I've had most of my stuff between 10 and 20 years and have had zero radiator and wasting problems...I run propylene glycol at a ratio just slightly higher than called for and run an anti-cavitation package in my diesels (generator, tractor, truck)
Haven't noticed any pitting problems with the Edelbrocks on the race car....and who knows what kind of water we see at the tracks I've been to...
I'd say, if you can afford to run distilled water in your vehicles, by all means do so....I'd clean out my local grocery store (and my wallet) if I used it in all of mine...coolant's expensive enough..

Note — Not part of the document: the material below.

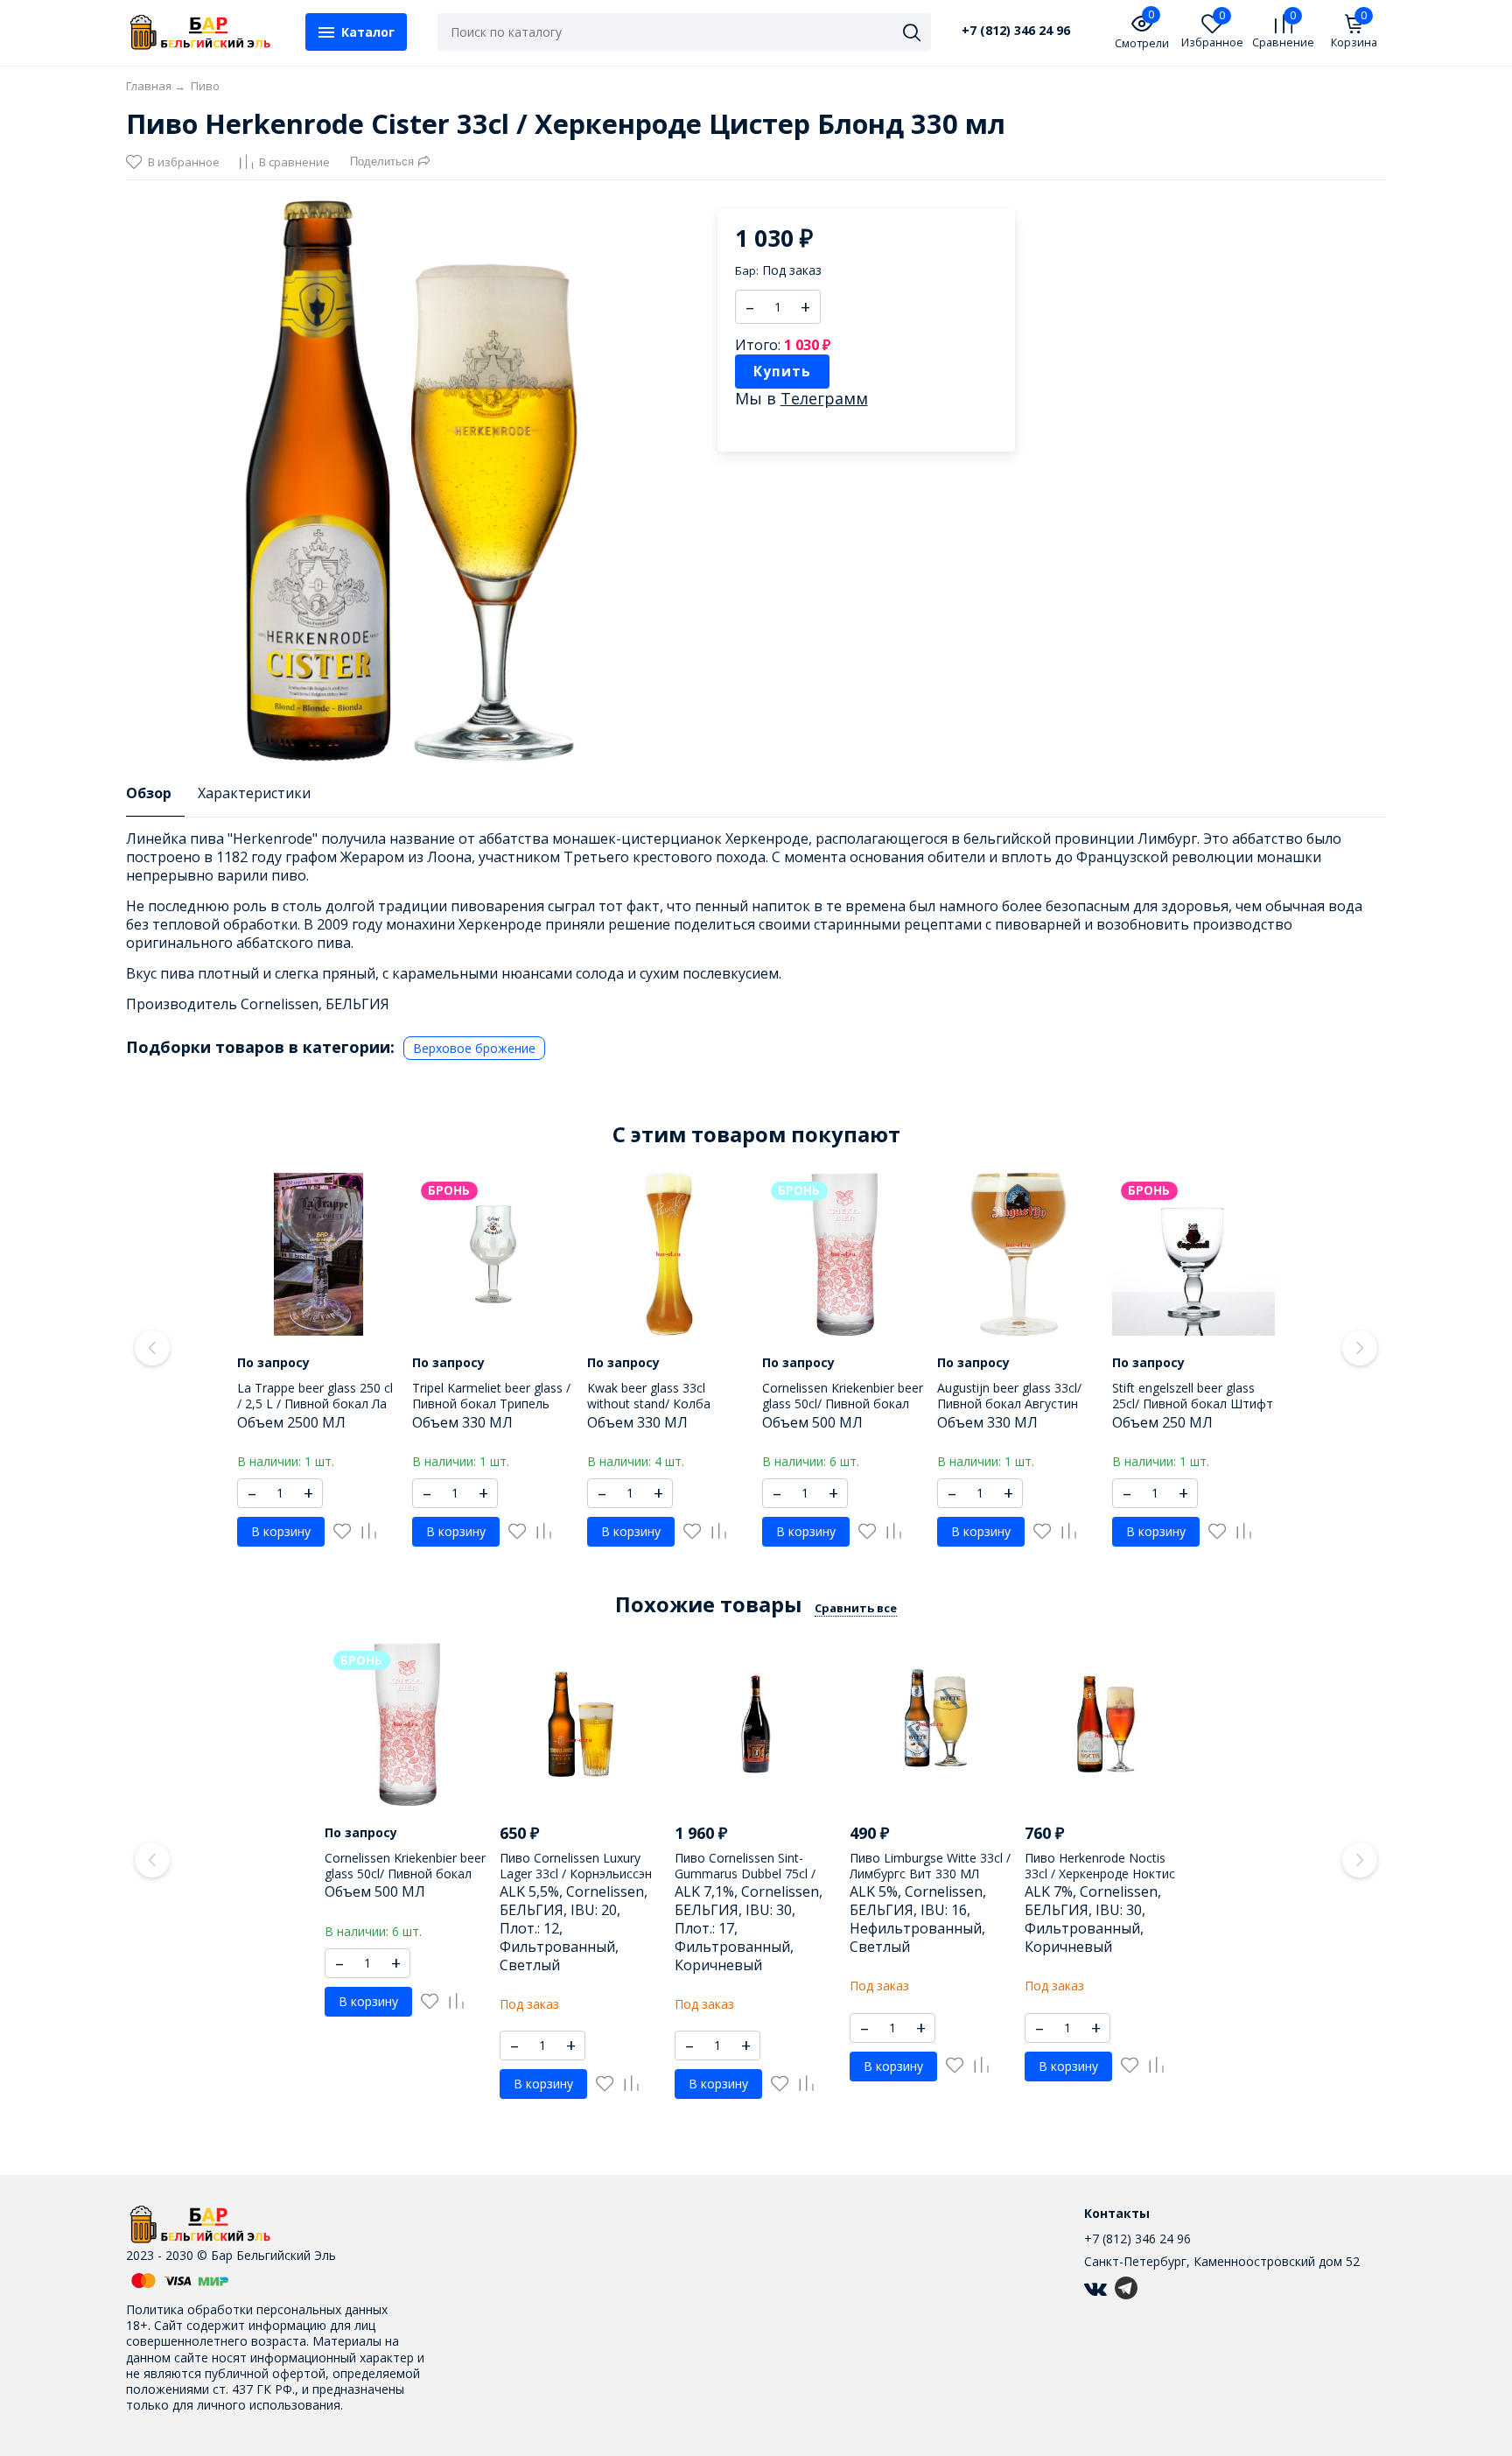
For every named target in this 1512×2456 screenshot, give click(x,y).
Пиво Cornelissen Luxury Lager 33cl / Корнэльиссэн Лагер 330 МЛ (576, 1873)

I upgraded the coolant in my 70 Mach 1 to extended life coolant. It is suppose to have better heat transfer characteristics than the conventional coolant and as mentioned, is better for aluminum components. It depends on the quality of the water in your area, but I used distilled water for the refill. If you decide to refill with the extended life type, Texaco offers a premixed product which already has the distilled water in it. It was unavailable at the time where I live, so I opted for the GM equivalent "Dexcool" extended life coolant. So far the motor doesn't know it has GM fluid in it.
If you have a water softener, definitely tap water; nearly all mineral impurities are being exchanged for a miniscule amount of sodium (potassium if you've using it because of high blood pressure, etc).

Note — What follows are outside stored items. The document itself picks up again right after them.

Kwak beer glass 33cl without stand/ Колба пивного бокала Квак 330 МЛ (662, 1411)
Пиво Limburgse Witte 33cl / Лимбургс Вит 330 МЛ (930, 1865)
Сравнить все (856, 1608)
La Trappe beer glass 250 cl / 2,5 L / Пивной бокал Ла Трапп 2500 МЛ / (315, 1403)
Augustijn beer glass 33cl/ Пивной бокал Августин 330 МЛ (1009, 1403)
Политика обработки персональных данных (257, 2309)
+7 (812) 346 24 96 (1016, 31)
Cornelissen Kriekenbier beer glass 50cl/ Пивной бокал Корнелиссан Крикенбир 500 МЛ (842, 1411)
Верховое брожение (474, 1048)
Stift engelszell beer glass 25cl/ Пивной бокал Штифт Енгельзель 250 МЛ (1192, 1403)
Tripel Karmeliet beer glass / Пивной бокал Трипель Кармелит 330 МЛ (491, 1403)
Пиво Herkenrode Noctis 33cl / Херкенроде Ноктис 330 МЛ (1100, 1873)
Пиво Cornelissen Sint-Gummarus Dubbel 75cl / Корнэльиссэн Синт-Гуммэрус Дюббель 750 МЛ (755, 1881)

If you have really hard water (leaves heavy soap scum in tubs, etc), heavy sulfur content (water that sits for a day or so smells somewhat like rotten eggs), or a reddish tint to the water - especially the hot water (high iron content), then whether to use tap water depends on the following:
If you religiously flush & refresh your cooling system yearly, use tap water.
If you forget about your cooling system for years on end, used distilled, or at least a 50/50 mix of tap and distilled.
As cam said, generally tap water is not going to cause you any problems unless you have some really bad water. And really bad water won't cause problems unless you never change it out.
If you don't know what kind of water you have, here's a layman's way of figuring out what to use (assuming you've been in your house for 3 or more years):
If you haven't had to replace your hot water heater or dishwasher in the past 3 years, your water is probably fine.